Installing the Lever Light Mount is easy. You can figure it out by looking at it though Hill People Gear does wisely caution against over tightening since you could compress the walls of the magazine tube and cause feeding issue with your rifle. I used thread locking compound because, if it has screws… I use thread locker. I think it is especially important in situations like there where you can’t necessarily turn the screws until they bottom out.
The mount didn’t move or break through 100 rounds of ammo through my Marlin 336. That isn’t exactly a torture test but it satisfied me (and I am just about out of .30-30 ammo). Those rounds weren’t on the range either. The rifle was shot in field conditions and I learned a lot from it, like why Hill People Gear decided to place the light where they did…
Switching it generally very intuitive with the light mounted at the 6 o’clock position in front of the hand guard. I found that I could easily use the index finger of the support hand to active both momentary and constant on with both of the pistol lights I used.
The 6 o’clock, forward of the hand guard position also makes good sense when the shooter is bracing the rifle on a something for a more stable shot.

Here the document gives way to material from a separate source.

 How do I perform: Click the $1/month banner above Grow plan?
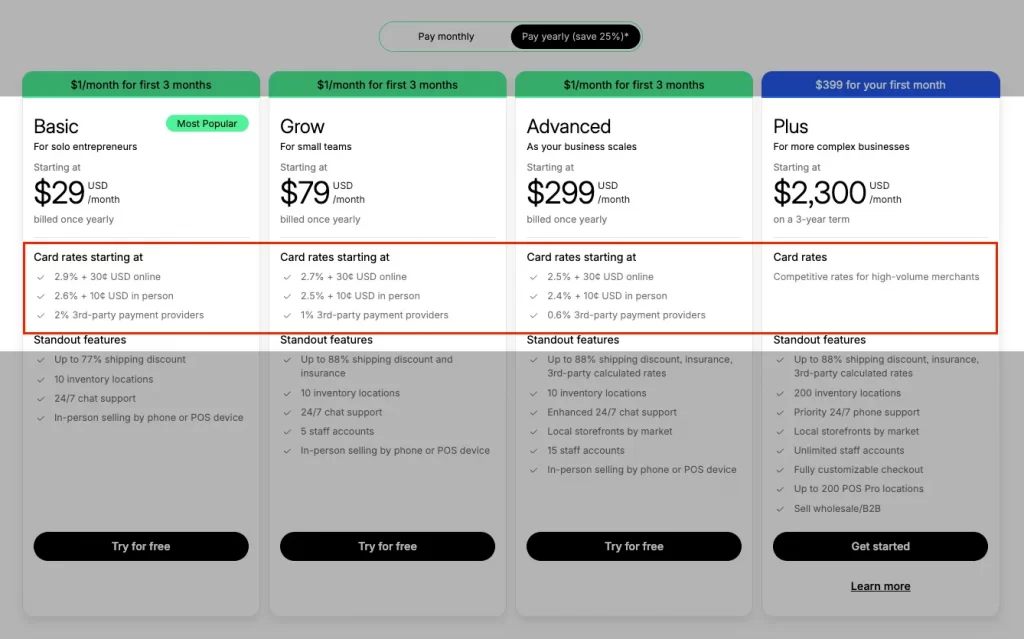click(387, 84)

The light is centered so it doesn’t create a lot of back-splash if you are bracing on a vertical surface like a tree trunk and it is forward of the hand guard so if you are bracing on something like a backpack or shooting sticks, the light is forward of the brace.
The 3 slot rail is completely sufficient for mounting any light I would want to put on my lever action rifle. I tried the Lever Light Mount with two types of pistol lights: Surefire X Series Lights like the X300 and Streamlight TLR Series Lights like the TLR-1 HL. Both worked well but I found the switch on the Streamlights to be a little easier to use in the 6 o’clock position. It is also more than enough rail for use with a flashlight ring or lights that use the Surefire Scout pattern rail mount. The rail is small enough to not be overly large for lights with smaller footprints and large enough to fully support the rails on pistol lights.
I am familiar with many of the current light mounting solutions for lever action rifles and I think the Lever Light Mount stands out among them for a number of reasons the chief of which is its compact size. Lever action rifles are great for backcountry use because they are slim, slick, lightweight, and compact. You don’t want a large heavy light mount to screw that up.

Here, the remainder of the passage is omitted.